Dracula is a gothic novel by Bram Stoker published in 1897. Stoker tells the story of the fight against the vampire Dracula in an epistolary format. The story comprises various letters, telegrams, journal entries, and newspaper articles written by the main characters. Dracula explores the classic theme of good versus evil, but the novel also illuminates the relationships between religion and reason, the East and the West, the modern age versus the old world, and how the repressive mores of the Victorian era clashed with more liberated ideas about female.

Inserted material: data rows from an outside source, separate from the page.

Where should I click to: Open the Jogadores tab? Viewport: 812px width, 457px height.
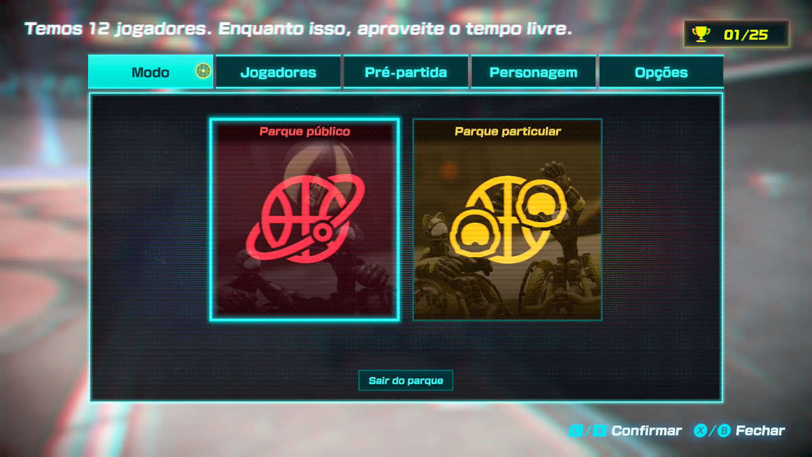tap(279, 72)
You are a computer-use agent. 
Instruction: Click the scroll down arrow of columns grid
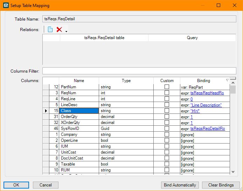(x=233, y=171)
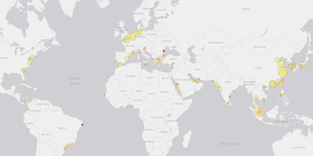Select the lone marker on Africa's westernmost coast
This screenshot has height=156, width=313.
coord(105,95)

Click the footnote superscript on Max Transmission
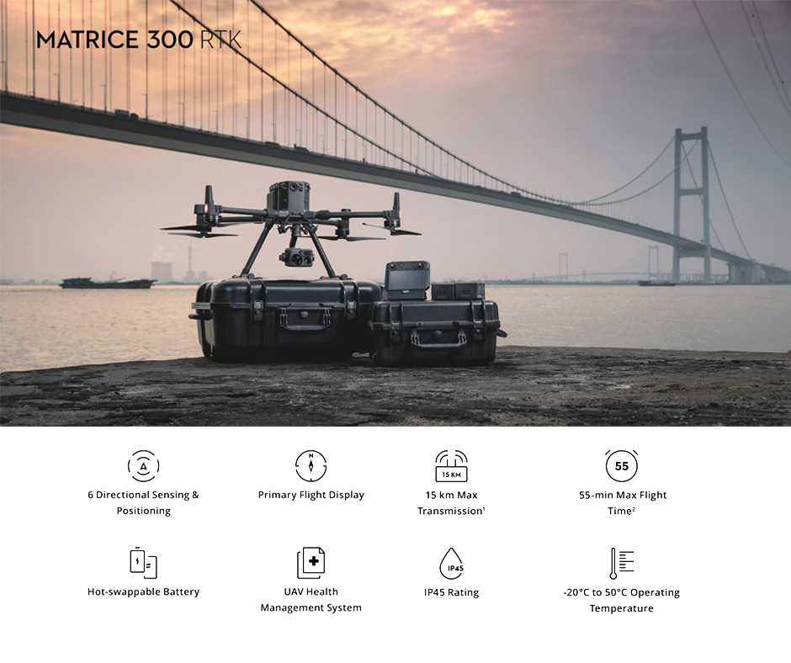pos(485,508)
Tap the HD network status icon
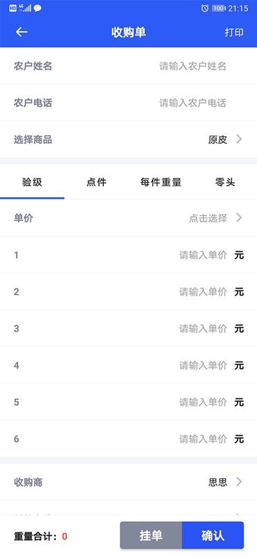Image resolution: width=257 pixels, height=556 pixels. (13, 8)
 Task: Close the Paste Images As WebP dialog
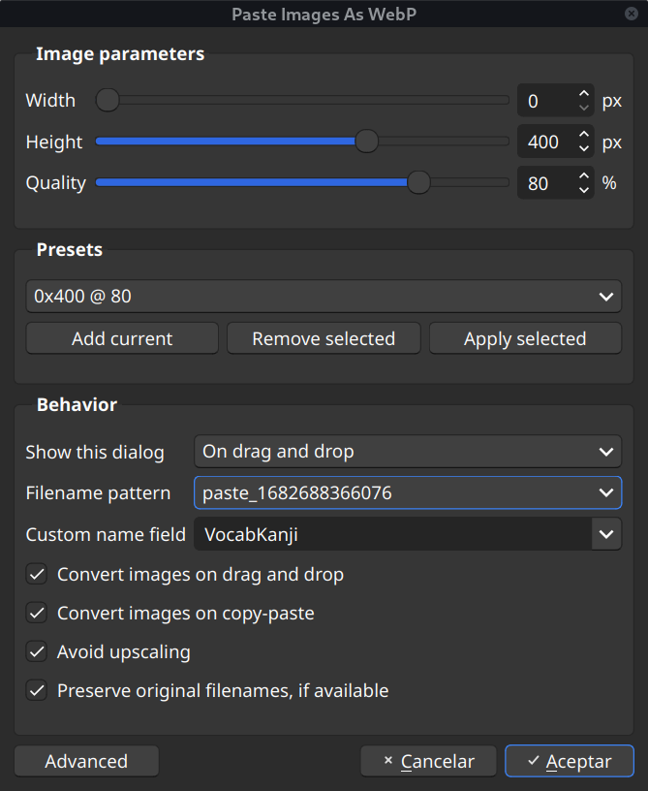[x=632, y=14]
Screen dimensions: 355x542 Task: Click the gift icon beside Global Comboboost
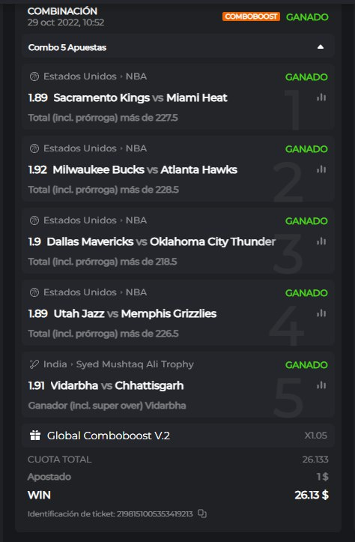coord(35,436)
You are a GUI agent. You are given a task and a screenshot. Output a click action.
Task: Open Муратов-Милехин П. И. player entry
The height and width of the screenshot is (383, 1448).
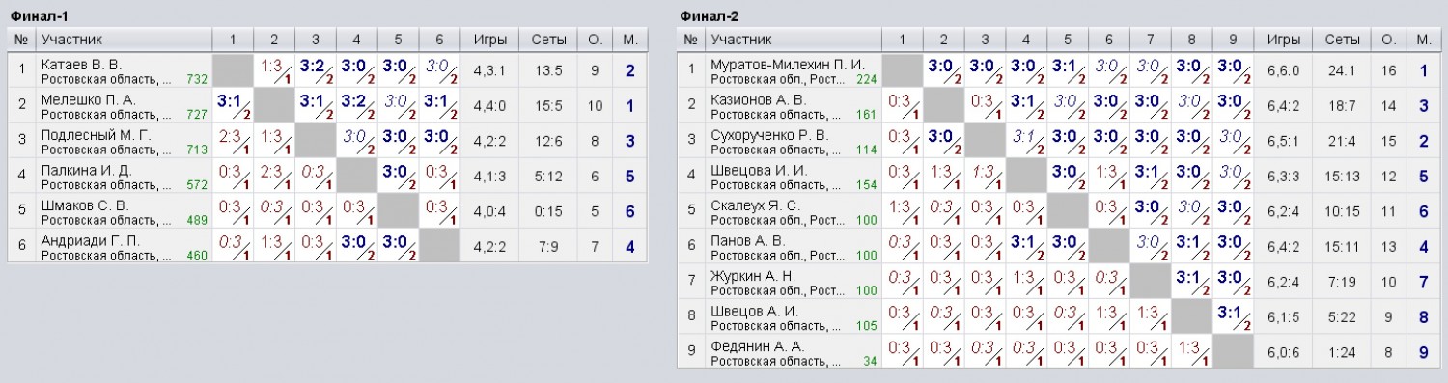click(787, 64)
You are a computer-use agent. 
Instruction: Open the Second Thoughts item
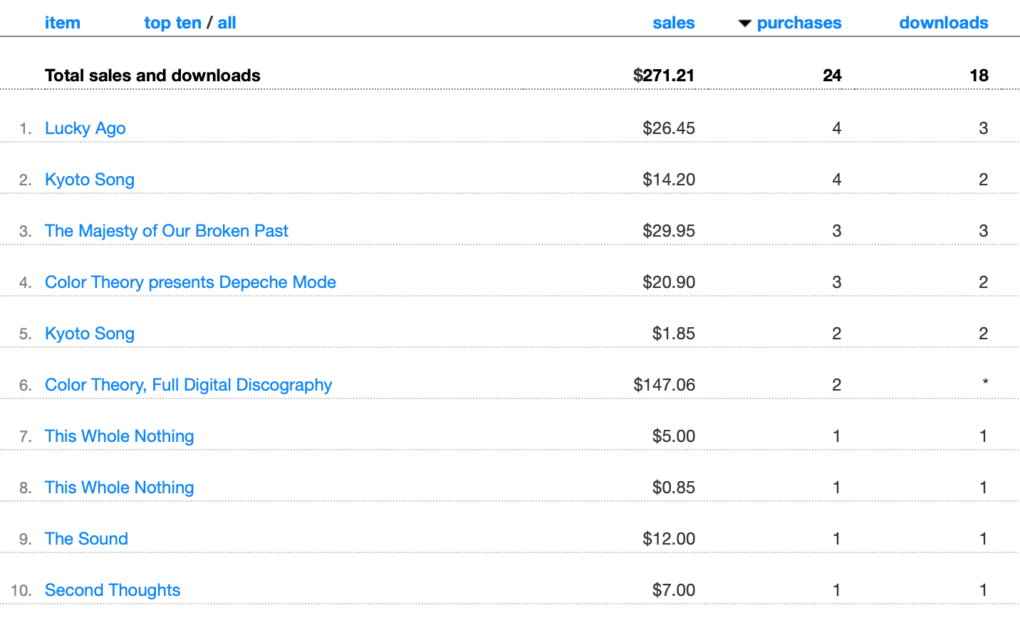(113, 590)
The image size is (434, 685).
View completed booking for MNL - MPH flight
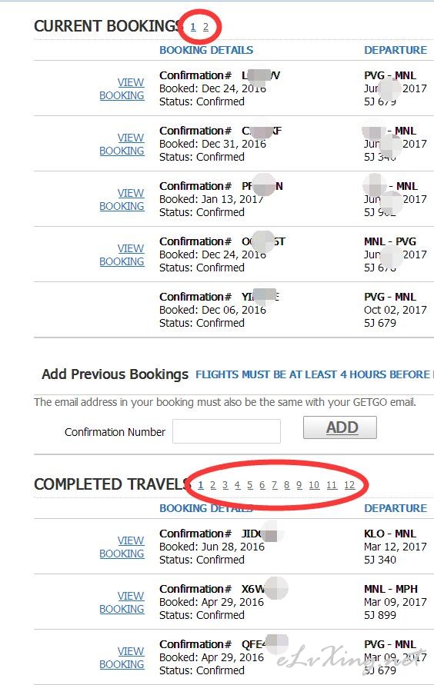tap(122, 603)
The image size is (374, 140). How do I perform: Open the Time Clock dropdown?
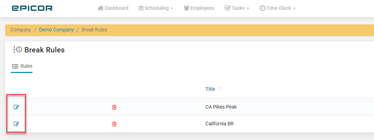click(278, 8)
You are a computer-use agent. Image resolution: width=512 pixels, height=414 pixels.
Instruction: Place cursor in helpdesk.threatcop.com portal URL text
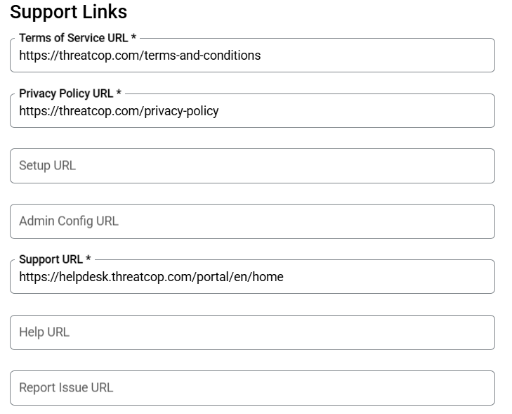click(x=151, y=277)
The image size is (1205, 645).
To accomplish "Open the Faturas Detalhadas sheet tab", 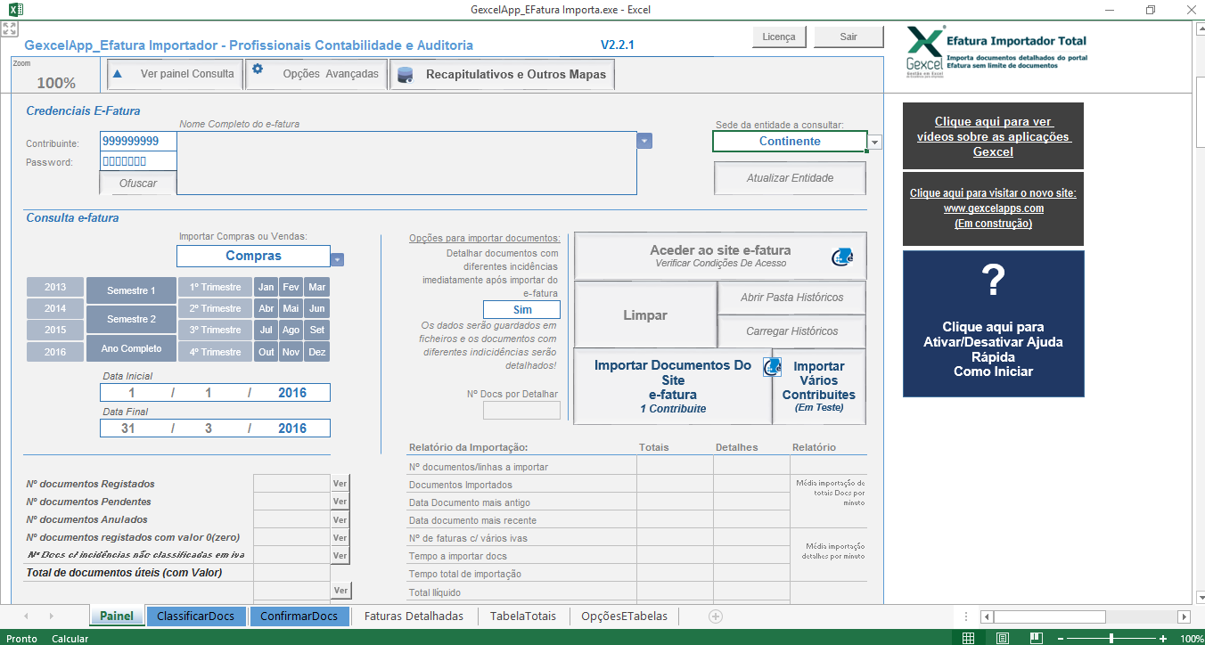I will [x=414, y=616].
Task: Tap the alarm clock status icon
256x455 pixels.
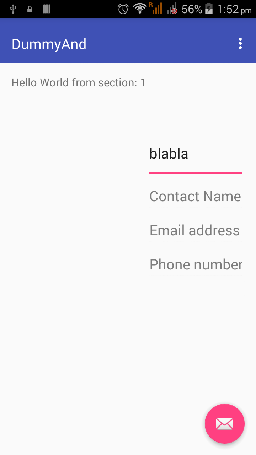Action: (123, 9)
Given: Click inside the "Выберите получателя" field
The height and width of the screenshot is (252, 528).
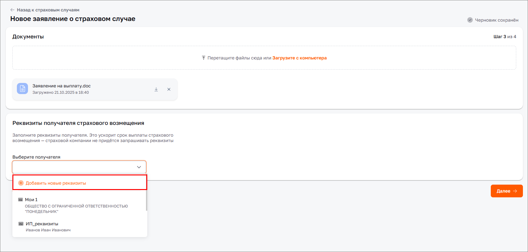Looking at the screenshot, I should pyautogui.click(x=73, y=167).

The novel’s influence on Gothic, horror, and romance genres was profound, and the character of Count Dracula became one of the most influential, recognizable figures in literature, film, television, and even video games.

Plot Summary

Dracula is set during an unnamed year in the last decade of the 19th century. The action begins with an English solicitor named Jonathan Harker traveling to help Count Dracula with legal matters concerning his immigration to London. Dracula is gracious and charming, but also unsettling. Jonathan never sees him eat, he has pointed ears and teeth, and he always ends their conversations just before sunrise. Jonathan eventually learns that he is trapped in the castle, which is also inhabited by three female vampires who attempt to seduce him and drink his blood before Dracula stops them.

Jonathan escapes, and Dracula travels to London on a ship called the Demeter. The ship carries fifty boxes of soil that Dracula will use for his coffins as he hunts new victims in England.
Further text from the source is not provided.